TO DO
The expected output is every line below, reproduced exactly.

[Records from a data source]
----------------------------------------
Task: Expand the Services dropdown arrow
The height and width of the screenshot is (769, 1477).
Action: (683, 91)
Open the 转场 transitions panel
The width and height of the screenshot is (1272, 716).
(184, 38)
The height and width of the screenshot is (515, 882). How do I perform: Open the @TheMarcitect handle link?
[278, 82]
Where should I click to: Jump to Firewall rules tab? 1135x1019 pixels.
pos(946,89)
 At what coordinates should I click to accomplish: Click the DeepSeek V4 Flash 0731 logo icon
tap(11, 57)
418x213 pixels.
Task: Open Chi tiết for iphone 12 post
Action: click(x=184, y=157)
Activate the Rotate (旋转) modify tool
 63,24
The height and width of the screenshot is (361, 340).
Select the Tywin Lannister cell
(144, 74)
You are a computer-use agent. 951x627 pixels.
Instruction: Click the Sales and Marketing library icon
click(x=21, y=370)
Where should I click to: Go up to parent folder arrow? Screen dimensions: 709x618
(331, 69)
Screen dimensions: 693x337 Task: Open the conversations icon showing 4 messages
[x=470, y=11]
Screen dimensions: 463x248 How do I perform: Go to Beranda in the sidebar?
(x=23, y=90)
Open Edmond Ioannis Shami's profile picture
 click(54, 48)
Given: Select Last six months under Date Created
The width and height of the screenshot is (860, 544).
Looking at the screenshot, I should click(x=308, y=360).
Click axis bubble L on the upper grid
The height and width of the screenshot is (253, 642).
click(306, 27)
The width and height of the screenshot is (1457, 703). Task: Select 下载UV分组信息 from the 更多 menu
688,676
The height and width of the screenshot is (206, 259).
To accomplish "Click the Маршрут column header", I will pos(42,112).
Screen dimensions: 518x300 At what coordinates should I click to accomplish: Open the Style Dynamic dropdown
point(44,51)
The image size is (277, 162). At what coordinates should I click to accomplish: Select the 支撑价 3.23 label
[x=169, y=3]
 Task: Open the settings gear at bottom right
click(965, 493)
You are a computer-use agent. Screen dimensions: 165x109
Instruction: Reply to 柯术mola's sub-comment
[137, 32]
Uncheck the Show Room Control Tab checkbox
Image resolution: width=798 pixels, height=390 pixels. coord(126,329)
----------------------------------------
RESULT OF THE TASK
Task: Expand the Services dropdown arrow
The height and width of the screenshot is (769, 1477).
Action: (683, 91)
Open the 转场 transitions panel
The width and height of the screenshot is (1272, 716).
(184, 38)
The height and width of the screenshot is (515, 882). How do I perform: Open the @TheMarcitect handle link?
[278, 82]
Where should I click to: Jump to Firewall rules tab? 1135x1019 pixels.
pos(946,89)
 At what coordinates should I click to accomplish: Click the DeepSeek V4 Flash 0731 logo icon
tap(11, 57)
418x213 pixels.
Task: Open Chi tiết for iphone 12 post
Action: click(x=184, y=157)
Activate the Rotate (旋转) modify tool
 63,24
The height and width of the screenshot is (361, 340).
Select the Tywin Lannister cell
(144, 74)
You are a computer-use agent. 951x627 pixels.
Instruction: Click the Sales and Marketing library icon
click(x=21, y=370)
Where should I click to: Go up to parent folder arrow? Screen dimensions: 709x618
(331, 69)
Screen dimensions: 693x337 Task: Open the conversations icon showing 4 messages
[x=470, y=11]
Screen dimensions: 463x248 How do I perform: Go to Beranda in the sidebar?
(x=23, y=90)
Open Edmond Ioannis Shami's profile picture
 click(54, 48)
Given: Select Last six months under Date Created
The width and height of the screenshot is (860, 544).
Looking at the screenshot, I should click(x=308, y=360).
Click axis bubble L on the upper grid
The height and width of the screenshot is (253, 642).
click(306, 27)
The width and height of the screenshot is (1457, 703). Task: Select 下载UV分组信息 from the 更多 menu
688,676
The height and width of the screenshot is (206, 259).
To accomplish "Click the Маршрут column header", I will pos(42,112).
Screen dimensions: 518x300 At what coordinates should I click to accomplish: Open the Style Dynamic dropdown
point(44,51)
The image size is (277, 162). At what coordinates should I click to accomplish: Select the 支撑价 3.23 label
[x=169, y=3]
 Task: Open the settings gear at bottom right
click(965, 493)
You are a computer-use agent. Screen dimensions: 165x109
Instruction: Reply to 柯术mola's sub-comment
[137, 32]
Uncheck the Show Room Control Tab checkbox
Image resolution: width=798 pixels, height=390 pixels. coord(126,329)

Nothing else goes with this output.